Dampaknya, Sri mengatakan, pembiayaan pun mengalami kenaikan signifikan sampai 115 persen dibandingkan tahun lalu. Sampai akhir Juli, realisasi pembiayaan anggaran adalah Rp 503 triliun. Sedangkan, pada tahun lalu berada pada kisaran Rp 233 triliun.
Sampai akhir Juli, pendapatan negara sudah terkumpul Rp 922 triliun atau 54,3 persen dari landasan APBN 2020. Realisasi tersebut tumbuh negatif 12,4 persen dibandingkan periode yang sama pada tahun lalu.
Apabila dirinci, Sri menjelaskan, penerimaan pajak mengalami kontraksi paling dalam. Sampai 31 Juli, Direktorat Jenderal Pajak hanya mengumpulkan Rp 601,9 triliun atau kontraksi 14,7 persen dibandingkan tahun lalu yang mampu mencapai Rp 705 triliun.
Sri menuturkan, kontraksi tersebut lebih dalam dibandingkan yang diperkirakan pemerintah. “Ini sesuatu yang harus diperhatikan dari sisi faktor-faktor penerimaan pajak,” ujar mantan direktur pelaksana Bank Dunia itu.
Di sisi lain, pendapatan dari bea dan cukai tumbuh positif 3,7 persen. Hanya saja, pertumbuhannya memang melambat dari pertumbuhan tahun lalu yang menyentuh positif 13,2 persen.
Sementara itu, belanja negara mengalami pertumbuhan tipis 1,3 persen menjadi Rp 1.252 triliun. Pertumbuhan terutama terjadi pada belanja non kementerian/lembaga yang mencapai Rp 374 triliun atau tumbuh positif 9,5 persen. Kenaikan ini bahkan melampaui realisasi tahun lalu yang tumbuh 6,3 persen.
Sri menuturkan, tren tersebut dikarenakan banyaknya program Pemulihan Ekonomi Nasional (PEN) yang dimasukkan ke pos belanja non kementerian/ lembaga. “Ini yang menyebabkan pos ini mengalami kenaikan luar biasa dibandingkan tahun lalu,” katanya.
Belanja untuk dana desa mengalami tren serupa. Sampai akhir Juli, pertumbuhannya mencapai 50,7 persen menjadi Rp 47,9 triliun. Menurut Sri, kenaikan tersebut menjadi tren positif karena sebagian belanja dialokasikan untuk Bantuan Langsung Tunai (BLT) bagi masyarakat di pedesaan.

▸ TUJUAN
Tolong tulis ulang tanpa perubahan bagian teks tentang realisasi APBN 2020 mulai dari "Di sisi lain, pendapatan" sampai dengan "tumbuh 6,3 persen.".

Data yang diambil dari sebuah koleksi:
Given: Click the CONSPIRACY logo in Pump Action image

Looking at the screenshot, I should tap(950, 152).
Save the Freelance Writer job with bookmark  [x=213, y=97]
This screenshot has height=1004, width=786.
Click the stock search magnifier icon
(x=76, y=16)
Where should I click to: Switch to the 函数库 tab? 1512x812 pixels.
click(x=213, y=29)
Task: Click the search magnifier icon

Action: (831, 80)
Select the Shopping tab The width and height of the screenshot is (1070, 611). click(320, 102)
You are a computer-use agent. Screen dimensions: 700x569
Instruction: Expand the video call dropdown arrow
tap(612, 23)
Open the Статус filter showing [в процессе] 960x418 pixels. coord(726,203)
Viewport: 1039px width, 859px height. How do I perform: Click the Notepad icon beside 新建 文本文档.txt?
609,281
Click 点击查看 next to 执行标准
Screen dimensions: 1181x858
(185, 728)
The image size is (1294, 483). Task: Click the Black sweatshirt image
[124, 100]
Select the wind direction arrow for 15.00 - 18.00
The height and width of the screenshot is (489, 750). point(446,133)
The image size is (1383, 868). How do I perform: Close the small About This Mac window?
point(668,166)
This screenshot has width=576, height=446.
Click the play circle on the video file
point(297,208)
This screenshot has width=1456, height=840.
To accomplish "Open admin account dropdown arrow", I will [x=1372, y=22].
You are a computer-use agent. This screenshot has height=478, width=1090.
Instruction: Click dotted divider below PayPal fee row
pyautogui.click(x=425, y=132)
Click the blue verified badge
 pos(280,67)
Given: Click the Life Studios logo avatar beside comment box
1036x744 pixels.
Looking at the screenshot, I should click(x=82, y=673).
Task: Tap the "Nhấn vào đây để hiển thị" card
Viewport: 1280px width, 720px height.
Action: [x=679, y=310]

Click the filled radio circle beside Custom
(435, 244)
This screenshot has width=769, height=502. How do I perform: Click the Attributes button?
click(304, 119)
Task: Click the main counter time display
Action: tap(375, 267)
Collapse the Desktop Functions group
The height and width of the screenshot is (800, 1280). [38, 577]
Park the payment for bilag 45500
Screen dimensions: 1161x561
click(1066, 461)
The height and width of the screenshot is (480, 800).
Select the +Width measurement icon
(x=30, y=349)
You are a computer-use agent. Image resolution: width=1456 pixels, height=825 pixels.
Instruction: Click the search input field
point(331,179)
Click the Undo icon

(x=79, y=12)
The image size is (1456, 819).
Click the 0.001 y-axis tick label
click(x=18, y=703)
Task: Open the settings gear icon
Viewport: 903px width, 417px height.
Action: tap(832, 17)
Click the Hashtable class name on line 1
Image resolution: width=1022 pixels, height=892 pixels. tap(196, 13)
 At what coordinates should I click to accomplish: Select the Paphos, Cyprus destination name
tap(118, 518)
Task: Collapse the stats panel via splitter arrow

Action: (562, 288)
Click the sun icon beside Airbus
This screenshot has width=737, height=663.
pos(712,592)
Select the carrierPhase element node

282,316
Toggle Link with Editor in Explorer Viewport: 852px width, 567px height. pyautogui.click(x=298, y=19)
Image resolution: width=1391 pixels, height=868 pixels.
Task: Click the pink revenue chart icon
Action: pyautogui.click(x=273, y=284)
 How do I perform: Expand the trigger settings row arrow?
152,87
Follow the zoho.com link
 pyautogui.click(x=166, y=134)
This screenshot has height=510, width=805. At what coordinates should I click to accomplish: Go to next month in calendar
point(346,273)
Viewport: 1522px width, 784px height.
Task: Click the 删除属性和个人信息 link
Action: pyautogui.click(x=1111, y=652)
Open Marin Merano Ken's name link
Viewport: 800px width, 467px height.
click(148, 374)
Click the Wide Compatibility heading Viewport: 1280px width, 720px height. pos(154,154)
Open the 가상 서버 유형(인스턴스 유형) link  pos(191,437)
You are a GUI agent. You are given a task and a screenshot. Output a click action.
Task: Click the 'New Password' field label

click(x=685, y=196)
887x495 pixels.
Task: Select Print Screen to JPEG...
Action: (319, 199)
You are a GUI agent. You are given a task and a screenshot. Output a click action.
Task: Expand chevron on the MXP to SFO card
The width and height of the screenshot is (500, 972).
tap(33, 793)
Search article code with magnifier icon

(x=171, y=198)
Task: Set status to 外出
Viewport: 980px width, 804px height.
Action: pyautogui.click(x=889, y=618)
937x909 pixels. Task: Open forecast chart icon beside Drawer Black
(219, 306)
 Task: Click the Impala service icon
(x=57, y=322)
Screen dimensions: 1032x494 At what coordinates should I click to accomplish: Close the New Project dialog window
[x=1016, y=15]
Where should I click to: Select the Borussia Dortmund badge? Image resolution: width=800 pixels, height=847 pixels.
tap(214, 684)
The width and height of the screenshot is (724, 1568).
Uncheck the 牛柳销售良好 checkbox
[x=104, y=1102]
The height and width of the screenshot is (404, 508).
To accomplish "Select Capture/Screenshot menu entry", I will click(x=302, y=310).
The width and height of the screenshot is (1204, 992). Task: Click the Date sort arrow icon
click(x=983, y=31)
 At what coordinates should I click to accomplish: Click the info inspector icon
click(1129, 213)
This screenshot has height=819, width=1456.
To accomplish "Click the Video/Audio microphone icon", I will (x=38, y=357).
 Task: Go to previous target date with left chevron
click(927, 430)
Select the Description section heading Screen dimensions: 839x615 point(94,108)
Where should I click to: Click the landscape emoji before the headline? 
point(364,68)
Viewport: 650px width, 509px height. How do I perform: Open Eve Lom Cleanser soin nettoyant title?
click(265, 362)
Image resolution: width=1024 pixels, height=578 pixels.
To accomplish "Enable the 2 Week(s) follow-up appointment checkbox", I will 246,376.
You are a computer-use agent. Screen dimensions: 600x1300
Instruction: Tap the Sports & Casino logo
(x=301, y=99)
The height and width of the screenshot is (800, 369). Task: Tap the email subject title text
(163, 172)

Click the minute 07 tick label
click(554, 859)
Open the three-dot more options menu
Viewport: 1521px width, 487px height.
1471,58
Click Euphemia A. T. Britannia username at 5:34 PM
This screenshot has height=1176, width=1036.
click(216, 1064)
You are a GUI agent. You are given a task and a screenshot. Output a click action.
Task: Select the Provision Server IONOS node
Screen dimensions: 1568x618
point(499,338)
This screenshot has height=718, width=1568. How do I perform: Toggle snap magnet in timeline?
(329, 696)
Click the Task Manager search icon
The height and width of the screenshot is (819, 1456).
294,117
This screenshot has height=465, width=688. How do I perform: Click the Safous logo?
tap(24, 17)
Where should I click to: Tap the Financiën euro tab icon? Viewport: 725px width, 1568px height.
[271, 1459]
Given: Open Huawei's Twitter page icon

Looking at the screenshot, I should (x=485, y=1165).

▸ PENYELESAIAN TUGAS
Di sisi lain, pendapatan dari bea dan cukai tumbuh positif 3,7 persen. Hanya saja, pertumbuhannya memang melambat dari pertumbuhan tahun lalu yang menyentuh positif 13,2 persen.
Sementara itu, belanja negara mengalami pertumbuhan tipis 1,3 persen menjadi Rp 1.252 triliun. Pertumbuhan terutama terjadi pada belanja non kementerian/lembaga yang mencapai Rp 374 triliun atau tumbuh positif 9,5 persen. Kenaikan ini bahkan melampaui realisasi tahun lalu yang tumbuh 6,3 persen.